On June 24, 1974, officials of the FDA medical devices bureau recommended in a draft report that the agency ask Robins to stop selling the Shield and recall all stocks of the device "because of the health hazard." If Robins refused the recall, the memo said, the FDA should be prepared to get an injunction and seize shipments of the IUDs.

Two days later, FDA Commissioner Alexander M. Schmidt wrote to company Chairman E. Claiborne Robins to tell him that it was the conclusion of two FDA committees that "the Dalkon Shield should be withdrawn from the market because of its questionable safety."

"In the interim," wrote Schmidt, "because of the committee's concern over the safety of the Dalkon Shield, which concern is supported by 110 reports of septicemia associated with spontaneous abortion, including seven deaths, I request that you immediately cease further commercial distribution of the Dalkon Shield . . . . "

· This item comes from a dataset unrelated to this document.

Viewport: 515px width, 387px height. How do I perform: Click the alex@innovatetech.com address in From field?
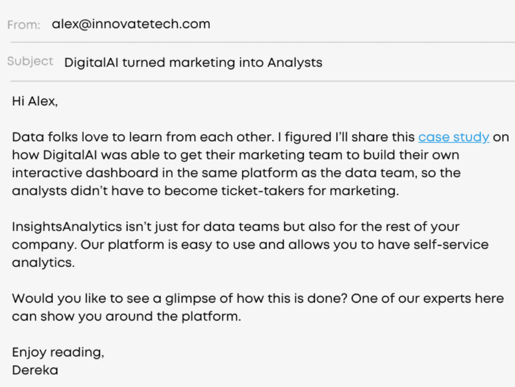(131, 24)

On June 28, the agency issued its press release:

"The Food and Drug Administration today announced that the A.H. Robins Co., . . . after conferring with the agency, will suspend distribution and sale of the Dalkon Shield . . . until the agency can determine if the device is less safe than other IUD products . . . . Dr. Schmidt emphasized that the agency has no reason to believe at this time that physicians should remove the Dalkon Shield from patients now wearing the Robins' IUD successfully. He also cautioned patients using the Dalkon Shield against undue alarm."

For Robins, the release apparently brought some sense of relief that stiffer governmental action had not been taken.

In an internal memo written July 2, 1974, Chairman Robins told his employes that they "performed a seemingly impossible task . . . . We had all felt that the decision would be political, and to have Dr. Schmidt announce his action -- taken against the vote of the panels -- was indicative of the input of our team which had been working constantly with the FDA during the period leading up to the announcement."

Robins concluded that the joint release "helped reinforce our image as an ethical pharmaceutical company, which places the safety and efficacy of our products in a primary position."

In December 1974, the FDA announced that Robins could resume sales of the Dalkon Shield under a "patient registry system." Robins decided against returning the product to the market.

Six years later, on Sept. 25, 1980, the company sent out another "Dear Doctor" letter, urging that any women still using the Shield should have it removed. It was not, said the company, that the Shield presented unique hazards, but that any IUD left in the body that long presented a health risk.

On Oct. 29 of last year, the company started an advertising campaign urging women to have the Shield removed at Robins' expense. More than 4,400 women came forward and had the device removed.